Question

A takes 3 hours more than B to walk 30 km. But if A doubles his pace, he is ahead of B by 3/2 hours . Find their speed of walking.​

Answer 1

Initial speed:

• A:
  `\displaystyle \rm (10)/(3)\; km/ h`.
• B:
  `\rm 5\; km/ h`.

Explanation:

Both equations are concerned about the time differences between A and B. To avoid unknowns in the denominators,

• let
  `x` be the initial time in hours for A to walk 30 km, and
• let
  `y` be the time in hours for B to walk 30 km.

First equation:

"A takes 3 hours more than B to walk 30 km."

`x = y + 3`.

`x - y = 3`.

When A doubles his pace, he takes only 1/2 the initial time to cover the same distance.
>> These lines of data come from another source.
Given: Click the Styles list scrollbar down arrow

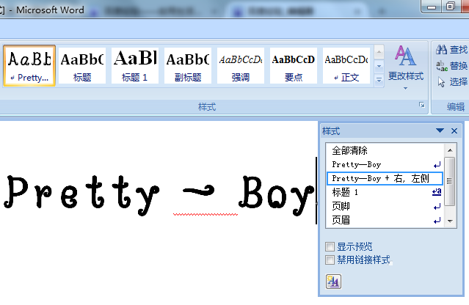Looking at the screenshot, I should [450, 221].
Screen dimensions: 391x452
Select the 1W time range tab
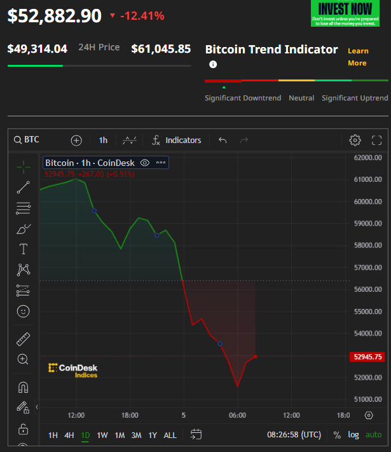[x=102, y=435]
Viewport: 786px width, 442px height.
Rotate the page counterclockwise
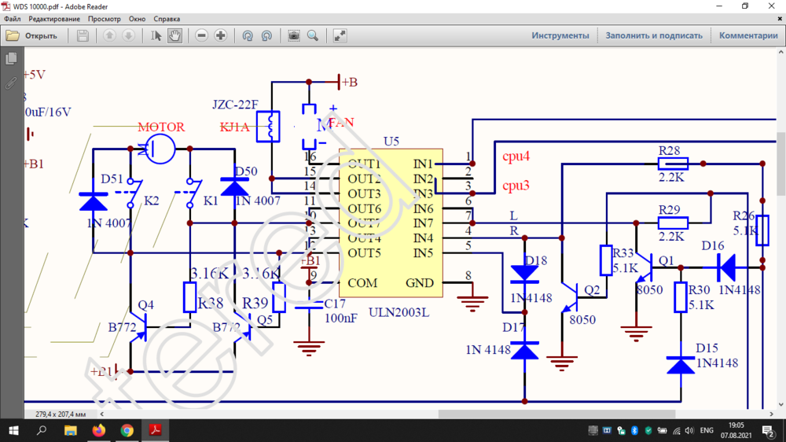247,35
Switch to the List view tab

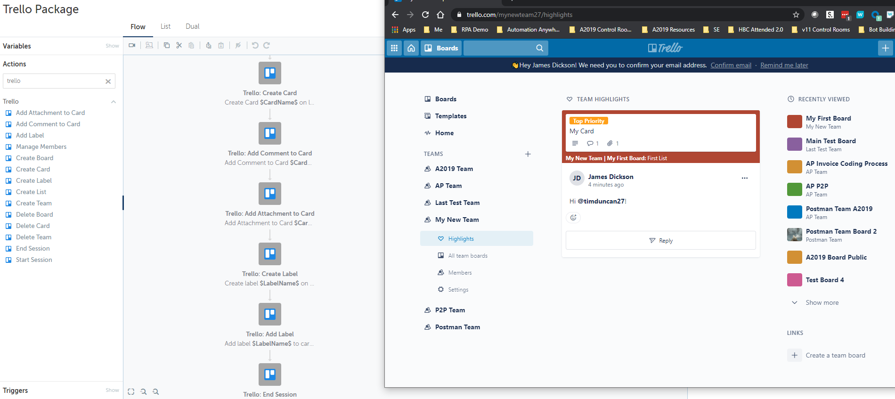[x=165, y=26]
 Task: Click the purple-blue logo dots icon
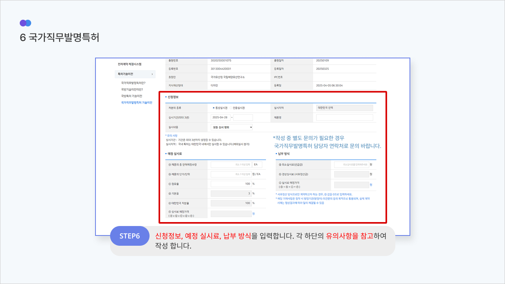tap(25, 23)
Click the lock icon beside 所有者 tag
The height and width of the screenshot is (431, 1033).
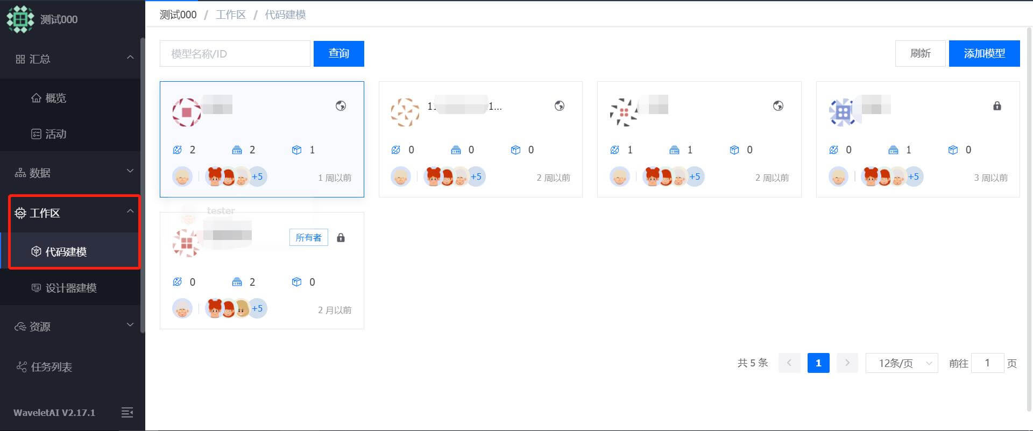pyautogui.click(x=341, y=238)
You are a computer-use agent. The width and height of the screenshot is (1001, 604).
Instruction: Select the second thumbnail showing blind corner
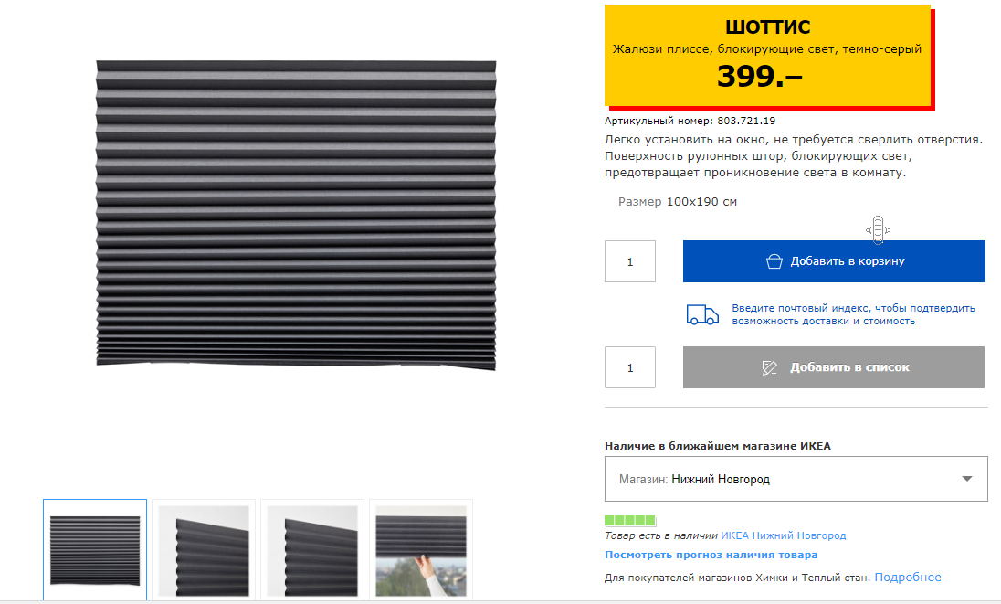click(204, 550)
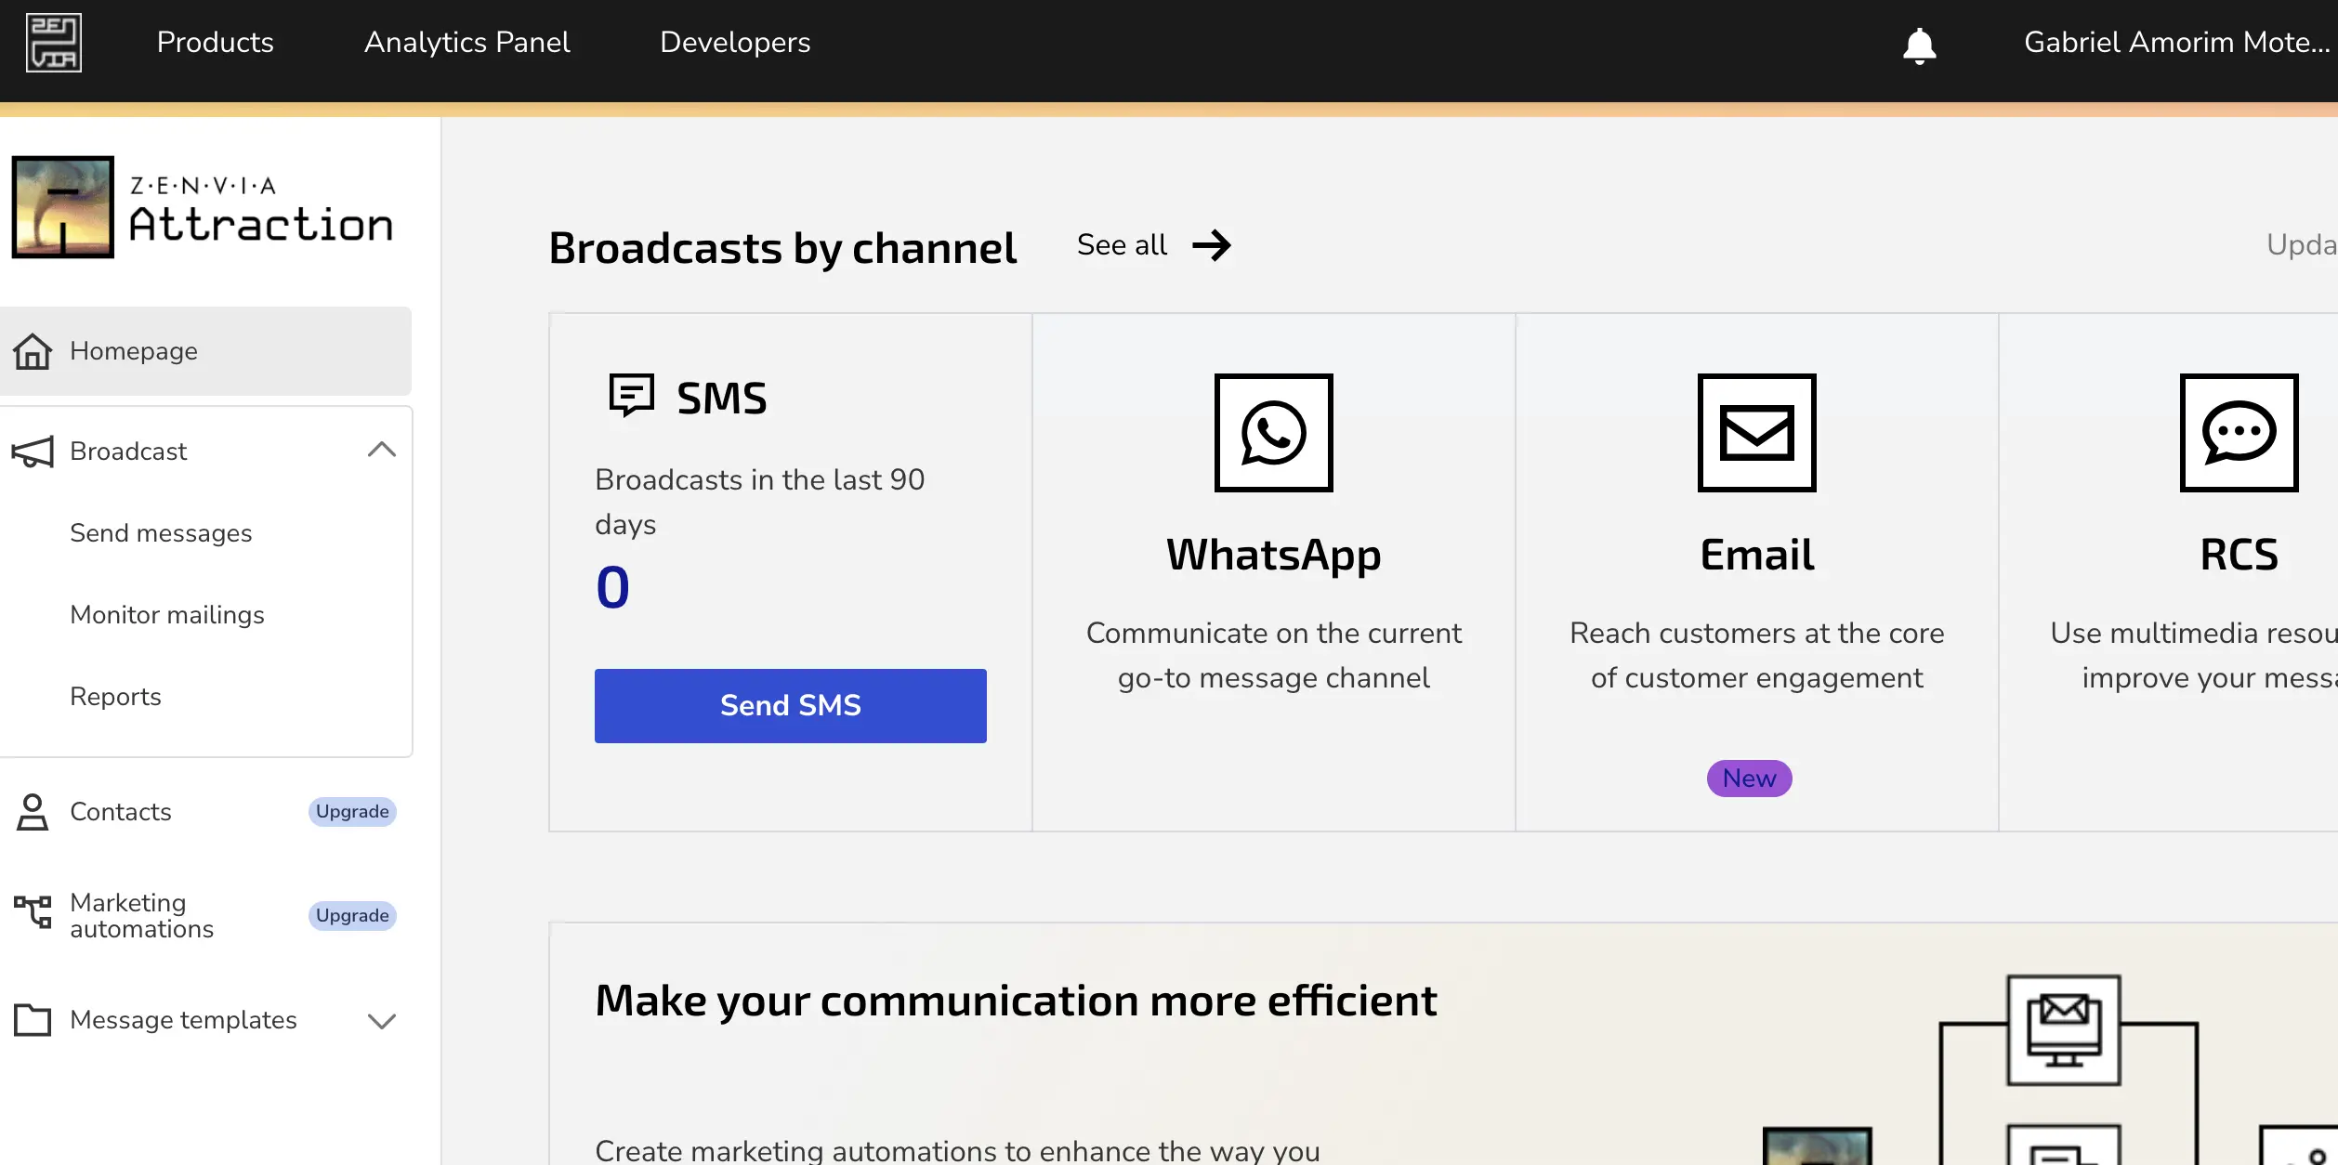
Task: Open the Products menu
Action: (215, 43)
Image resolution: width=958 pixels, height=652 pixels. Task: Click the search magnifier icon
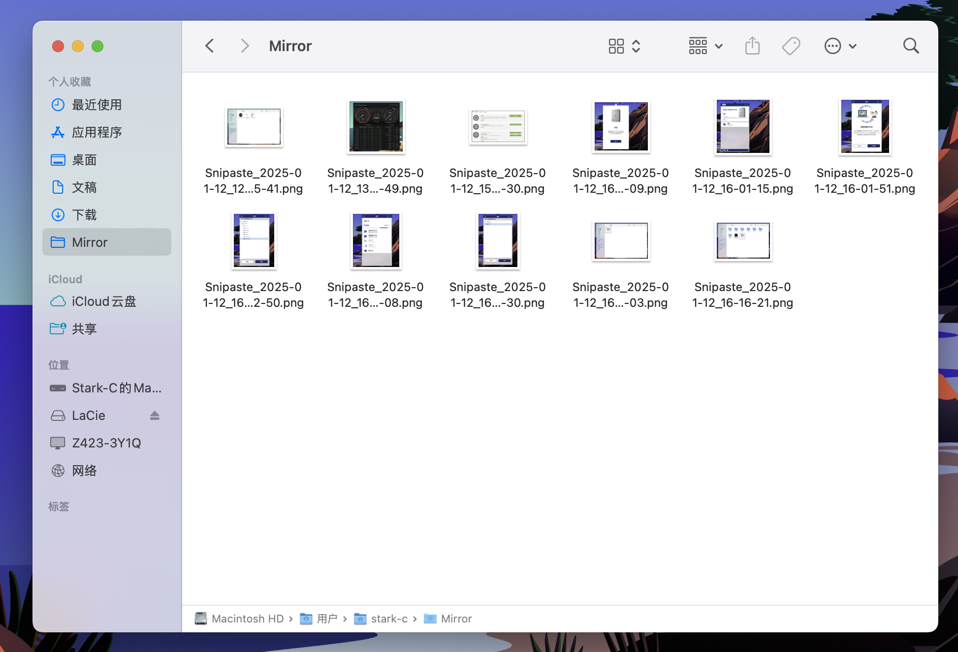[x=911, y=46]
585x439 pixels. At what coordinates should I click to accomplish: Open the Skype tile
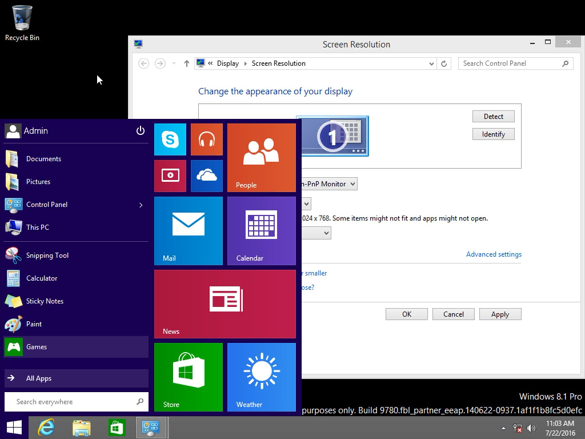(170, 139)
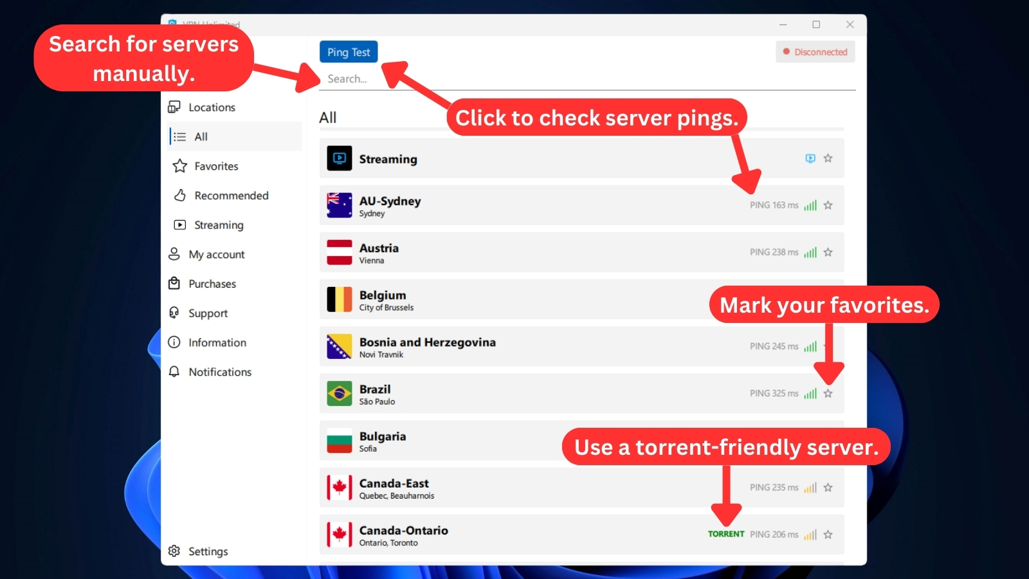
Task: Mark AU-Sydney server as favorite
Action: point(828,205)
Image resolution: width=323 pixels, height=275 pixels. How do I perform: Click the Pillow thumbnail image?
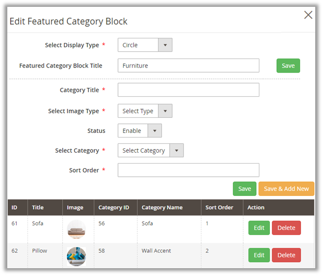(x=76, y=256)
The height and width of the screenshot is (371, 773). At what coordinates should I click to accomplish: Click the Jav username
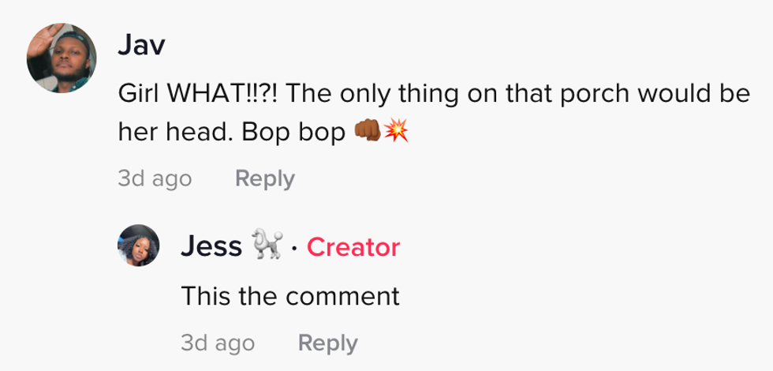click(141, 46)
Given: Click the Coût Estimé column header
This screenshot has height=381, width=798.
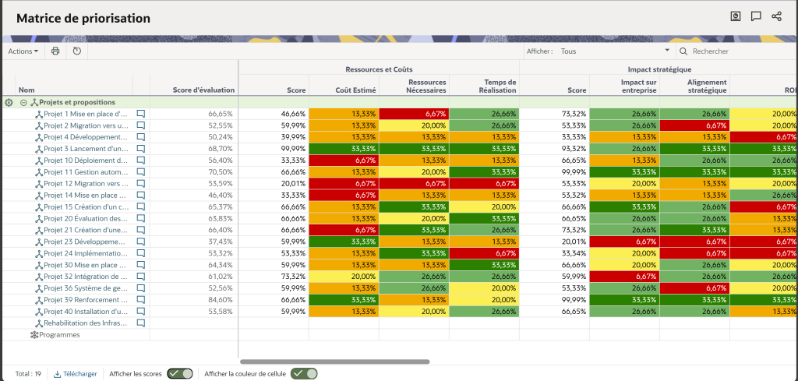Looking at the screenshot, I should coord(355,90).
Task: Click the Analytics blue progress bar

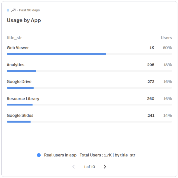Action: coord(22,71)
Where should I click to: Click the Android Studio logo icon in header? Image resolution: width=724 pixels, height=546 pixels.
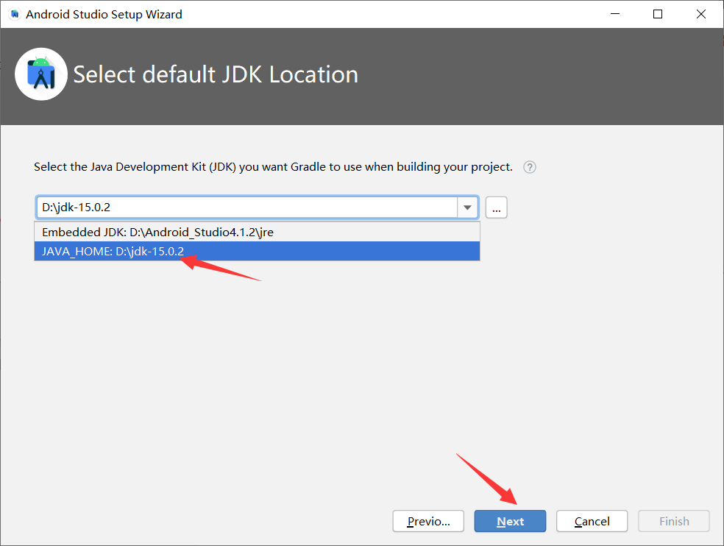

In other words, now it takes only
`x/2` hours for A to walk 30 km.

Second equation:

"[A] is ahead of B by 3/2 hours [on their 30-km walk.]"

`\displaystyle (x)/(2) + (3)/(2) = y`.

`\displaystyle (1)/(2)x - y = -(3)/(2)`.

Hence the two-by-two linear system:

`\left\{\begin{aligned}&x - y = 3\\&(1)/(2)x - y = -(3)/(2)\end{aligned}\right.`.

Solve this system for
`x` and
`y`:

Subtract the second equation from the first:

`\displaystyle (1)/(2)x = (9)/(2)`.

`x = 9`.

`y = 6`.

It initially takes 9 hours for A to walk 30 kilometers. The initial speed of A will thus be:

`\displaystyle v = (s)/(t) = \rm (30\; km)/(9\; h) = (10)/(3)\; km/h`.

It takes 6 hours for B to walk 30 kilometers. The speed of B will thus be:

`\displaystyle v = (s)/(t) = \rm (30\; km)/(6\; h) = 5\; km/h`.